Data items
□ □ □ □ □ □ □

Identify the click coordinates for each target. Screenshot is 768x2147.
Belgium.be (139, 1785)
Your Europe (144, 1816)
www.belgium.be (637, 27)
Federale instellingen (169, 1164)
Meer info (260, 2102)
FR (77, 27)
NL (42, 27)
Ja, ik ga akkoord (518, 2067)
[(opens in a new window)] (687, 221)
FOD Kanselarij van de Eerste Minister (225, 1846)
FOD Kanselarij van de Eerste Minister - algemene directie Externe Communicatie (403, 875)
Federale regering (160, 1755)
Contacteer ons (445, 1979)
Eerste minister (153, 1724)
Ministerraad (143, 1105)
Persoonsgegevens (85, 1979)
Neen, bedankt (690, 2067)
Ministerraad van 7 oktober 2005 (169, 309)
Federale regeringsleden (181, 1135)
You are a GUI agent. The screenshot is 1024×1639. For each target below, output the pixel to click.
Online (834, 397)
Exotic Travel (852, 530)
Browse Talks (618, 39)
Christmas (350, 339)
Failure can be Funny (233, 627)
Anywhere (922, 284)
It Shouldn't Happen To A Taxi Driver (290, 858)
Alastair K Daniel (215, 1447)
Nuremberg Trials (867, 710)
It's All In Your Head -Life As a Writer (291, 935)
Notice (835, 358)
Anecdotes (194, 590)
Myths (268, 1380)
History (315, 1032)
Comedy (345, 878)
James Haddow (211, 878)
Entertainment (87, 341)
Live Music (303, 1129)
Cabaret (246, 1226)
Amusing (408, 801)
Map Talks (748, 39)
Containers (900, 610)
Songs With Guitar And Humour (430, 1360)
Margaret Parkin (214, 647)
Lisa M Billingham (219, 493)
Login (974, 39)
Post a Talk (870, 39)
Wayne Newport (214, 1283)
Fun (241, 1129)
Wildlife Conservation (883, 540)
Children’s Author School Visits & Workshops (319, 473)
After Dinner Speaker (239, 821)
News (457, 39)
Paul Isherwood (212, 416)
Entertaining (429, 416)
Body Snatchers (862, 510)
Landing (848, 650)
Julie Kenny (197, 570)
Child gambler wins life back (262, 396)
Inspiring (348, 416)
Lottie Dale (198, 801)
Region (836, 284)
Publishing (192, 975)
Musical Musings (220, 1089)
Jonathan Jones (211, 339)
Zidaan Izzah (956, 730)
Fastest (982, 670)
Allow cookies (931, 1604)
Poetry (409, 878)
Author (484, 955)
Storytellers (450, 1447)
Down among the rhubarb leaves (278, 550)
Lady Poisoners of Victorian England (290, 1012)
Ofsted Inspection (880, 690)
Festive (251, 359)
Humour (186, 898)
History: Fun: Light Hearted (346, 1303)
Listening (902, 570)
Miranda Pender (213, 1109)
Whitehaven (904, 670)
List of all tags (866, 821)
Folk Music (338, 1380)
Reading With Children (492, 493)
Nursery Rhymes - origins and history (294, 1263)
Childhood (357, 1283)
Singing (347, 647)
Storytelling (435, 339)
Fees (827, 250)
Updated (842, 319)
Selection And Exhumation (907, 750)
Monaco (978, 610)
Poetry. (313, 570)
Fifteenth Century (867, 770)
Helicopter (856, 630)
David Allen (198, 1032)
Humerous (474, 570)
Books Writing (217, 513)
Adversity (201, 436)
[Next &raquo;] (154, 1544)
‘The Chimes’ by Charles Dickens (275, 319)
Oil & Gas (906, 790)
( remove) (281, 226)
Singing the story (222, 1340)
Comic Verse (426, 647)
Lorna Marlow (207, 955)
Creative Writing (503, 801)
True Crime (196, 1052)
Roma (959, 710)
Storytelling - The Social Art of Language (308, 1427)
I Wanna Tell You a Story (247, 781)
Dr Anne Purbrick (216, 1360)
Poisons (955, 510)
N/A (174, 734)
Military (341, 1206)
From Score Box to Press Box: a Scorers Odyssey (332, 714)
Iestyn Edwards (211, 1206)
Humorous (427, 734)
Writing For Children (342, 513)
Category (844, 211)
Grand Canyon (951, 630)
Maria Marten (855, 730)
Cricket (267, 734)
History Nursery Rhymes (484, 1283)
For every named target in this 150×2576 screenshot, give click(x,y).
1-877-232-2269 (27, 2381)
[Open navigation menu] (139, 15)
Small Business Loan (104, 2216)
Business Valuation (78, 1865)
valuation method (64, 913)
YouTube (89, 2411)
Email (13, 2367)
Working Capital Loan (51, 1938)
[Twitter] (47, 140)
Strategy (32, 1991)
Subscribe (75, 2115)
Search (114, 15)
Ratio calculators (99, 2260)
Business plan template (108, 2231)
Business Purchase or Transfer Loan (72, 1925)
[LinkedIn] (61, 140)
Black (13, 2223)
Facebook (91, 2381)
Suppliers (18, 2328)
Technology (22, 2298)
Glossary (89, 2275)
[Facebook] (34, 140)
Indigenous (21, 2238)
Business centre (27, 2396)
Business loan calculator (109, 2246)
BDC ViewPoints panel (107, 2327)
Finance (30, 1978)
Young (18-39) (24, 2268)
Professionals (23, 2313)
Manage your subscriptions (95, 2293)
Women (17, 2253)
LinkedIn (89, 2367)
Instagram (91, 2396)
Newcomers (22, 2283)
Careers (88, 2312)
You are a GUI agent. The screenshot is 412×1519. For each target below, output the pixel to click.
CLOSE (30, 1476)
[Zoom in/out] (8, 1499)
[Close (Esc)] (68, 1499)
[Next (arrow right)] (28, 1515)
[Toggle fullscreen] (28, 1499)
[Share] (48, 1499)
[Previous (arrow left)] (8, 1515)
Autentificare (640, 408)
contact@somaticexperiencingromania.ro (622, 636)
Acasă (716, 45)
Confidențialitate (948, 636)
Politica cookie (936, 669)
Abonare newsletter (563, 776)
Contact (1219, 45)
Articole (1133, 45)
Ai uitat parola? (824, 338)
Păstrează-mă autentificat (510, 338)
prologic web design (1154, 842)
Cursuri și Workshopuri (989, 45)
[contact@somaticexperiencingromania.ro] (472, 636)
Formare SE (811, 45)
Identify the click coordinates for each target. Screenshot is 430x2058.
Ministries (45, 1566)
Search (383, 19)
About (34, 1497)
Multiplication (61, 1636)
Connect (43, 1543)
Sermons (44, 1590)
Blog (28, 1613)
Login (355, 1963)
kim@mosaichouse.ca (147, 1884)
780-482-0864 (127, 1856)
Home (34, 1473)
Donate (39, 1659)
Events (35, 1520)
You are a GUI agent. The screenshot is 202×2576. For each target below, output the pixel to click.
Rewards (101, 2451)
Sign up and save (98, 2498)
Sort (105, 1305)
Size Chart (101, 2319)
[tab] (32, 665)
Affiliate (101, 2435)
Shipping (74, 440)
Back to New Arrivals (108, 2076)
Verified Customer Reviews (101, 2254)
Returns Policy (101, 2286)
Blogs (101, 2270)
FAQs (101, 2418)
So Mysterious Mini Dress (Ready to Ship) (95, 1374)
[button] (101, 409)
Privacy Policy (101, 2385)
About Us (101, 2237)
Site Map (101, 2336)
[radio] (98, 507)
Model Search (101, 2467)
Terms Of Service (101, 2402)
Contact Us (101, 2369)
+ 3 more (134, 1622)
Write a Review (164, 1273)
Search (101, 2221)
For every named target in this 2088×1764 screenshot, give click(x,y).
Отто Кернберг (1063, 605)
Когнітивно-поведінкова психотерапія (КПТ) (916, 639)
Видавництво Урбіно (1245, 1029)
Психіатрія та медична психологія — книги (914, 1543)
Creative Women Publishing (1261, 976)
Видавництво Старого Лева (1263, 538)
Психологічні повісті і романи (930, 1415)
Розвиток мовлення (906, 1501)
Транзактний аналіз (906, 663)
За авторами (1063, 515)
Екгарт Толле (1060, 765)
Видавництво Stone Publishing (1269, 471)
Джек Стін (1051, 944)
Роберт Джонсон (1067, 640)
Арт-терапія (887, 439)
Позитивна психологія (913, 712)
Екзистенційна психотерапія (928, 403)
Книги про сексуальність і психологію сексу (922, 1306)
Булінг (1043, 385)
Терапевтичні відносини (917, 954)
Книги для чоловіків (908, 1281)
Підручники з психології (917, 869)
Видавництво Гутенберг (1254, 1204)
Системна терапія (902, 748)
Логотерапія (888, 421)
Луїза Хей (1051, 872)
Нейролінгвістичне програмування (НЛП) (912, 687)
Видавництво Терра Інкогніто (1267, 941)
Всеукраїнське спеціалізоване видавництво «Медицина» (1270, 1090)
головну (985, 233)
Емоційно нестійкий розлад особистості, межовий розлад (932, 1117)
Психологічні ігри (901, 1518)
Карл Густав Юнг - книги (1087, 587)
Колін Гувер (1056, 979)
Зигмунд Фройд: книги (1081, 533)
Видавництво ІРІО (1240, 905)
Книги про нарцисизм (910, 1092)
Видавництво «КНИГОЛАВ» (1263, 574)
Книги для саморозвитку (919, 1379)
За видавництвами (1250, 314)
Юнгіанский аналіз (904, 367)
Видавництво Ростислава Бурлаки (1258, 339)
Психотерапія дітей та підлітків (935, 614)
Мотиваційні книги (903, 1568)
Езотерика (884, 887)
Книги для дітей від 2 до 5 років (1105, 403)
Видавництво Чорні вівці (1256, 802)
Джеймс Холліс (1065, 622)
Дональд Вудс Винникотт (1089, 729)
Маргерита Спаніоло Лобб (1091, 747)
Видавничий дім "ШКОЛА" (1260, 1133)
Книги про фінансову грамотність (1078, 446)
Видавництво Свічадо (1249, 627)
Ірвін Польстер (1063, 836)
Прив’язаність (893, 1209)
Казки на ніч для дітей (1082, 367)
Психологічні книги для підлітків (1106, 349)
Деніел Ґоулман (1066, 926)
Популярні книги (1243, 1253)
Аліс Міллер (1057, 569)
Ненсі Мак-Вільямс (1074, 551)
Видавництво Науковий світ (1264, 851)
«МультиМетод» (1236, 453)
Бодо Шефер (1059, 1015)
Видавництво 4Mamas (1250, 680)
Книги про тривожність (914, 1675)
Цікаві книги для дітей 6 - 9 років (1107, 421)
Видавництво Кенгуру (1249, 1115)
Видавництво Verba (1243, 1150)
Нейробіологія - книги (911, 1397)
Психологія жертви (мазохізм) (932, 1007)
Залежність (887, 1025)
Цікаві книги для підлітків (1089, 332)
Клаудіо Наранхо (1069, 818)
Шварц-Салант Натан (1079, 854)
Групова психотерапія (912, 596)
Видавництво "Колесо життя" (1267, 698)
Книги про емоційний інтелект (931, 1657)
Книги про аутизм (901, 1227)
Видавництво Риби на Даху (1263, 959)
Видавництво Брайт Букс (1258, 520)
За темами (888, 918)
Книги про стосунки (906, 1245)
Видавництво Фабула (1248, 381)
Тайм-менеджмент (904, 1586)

□ □ □ □ □ □ □

#### [YOUR TASK]
Copy the records above exactly, beginning at the line that contains "Когнітивно-поведінкова психотерапія (КПТ)" and stopping after the line that contains "Книги для дітей від 2 до 5 років (1105, 403)".

#### [COMPLETED EXERCISE]
Когнітивно-поведінкова психотерапія (КПТ) (916, 639)
Видавництво Урбіно (1245, 1029)
Психіатрія та медична психологія — книги (914, 1543)
Creative Women Publishing (1261, 976)
Видавництво Старого Лева (1263, 538)
Психологічні повісті і романи (930, 1415)
Розвиток мовлення (906, 1501)
Транзактний аналіз (906, 663)
За авторами (1063, 515)
Екгарт Толле (1060, 765)
Видавництво Stone Publishing (1269, 471)
Джек Стін (1051, 944)
Роберт Джонсон (1067, 640)
Арт-терапія (887, 439)
Позитивна психологія (913, 712)
Екзистенційна психотерапія (928, 403)
Книги про сексуальність і психологію сексу (922, 1306)
Булінг (1043, 385)
Терапевтичні відносини (917, 954)
Книги для чоловіків (908, 1281)
Підручники з психології (917, 869)
Видавництво Гутенберг (1254, 1204)
Системна терапія (902, 748)
Логотерапія (888, 421)
Луїза Хей (1051, 872)
Нейролінгвістичне програмування (НЛП) (912, 687)
Видавництво Терра Інкогніто (1267, 941)
Всеукраїнське спеціалізоване видавництво «Медицина» (1270, 1090)
головну (985, 233)
Емоційно нестійкий розлад особистості, межовий розлад (932, 1117)
Психологічні ігри (901, 1518)
Карл Густав Юнг - книги (1087, 587)
Колін Гувер (1056, 979)
Зигмунд Фройд: книги (1081, 533)
Видавництво ІРІО (1240, 905)
Книги про нарцисизм (910, 1092)
Видавництво «КНИГОЛАВ» (1263, 574)
Книги для саморозвитку (919, 1379)
За видавництвами (1250, 314)
Юнгіанский аналіз (904, 367)
Видавництво Ростислава Бурлаки (1258, 339)
Психотерапія дітей та підлітків (935, 614)
Мотиваційні книги (903, 1568)
Езотерика (884, 887)
Книги для дітей від 2 до 5 років (1105, 403)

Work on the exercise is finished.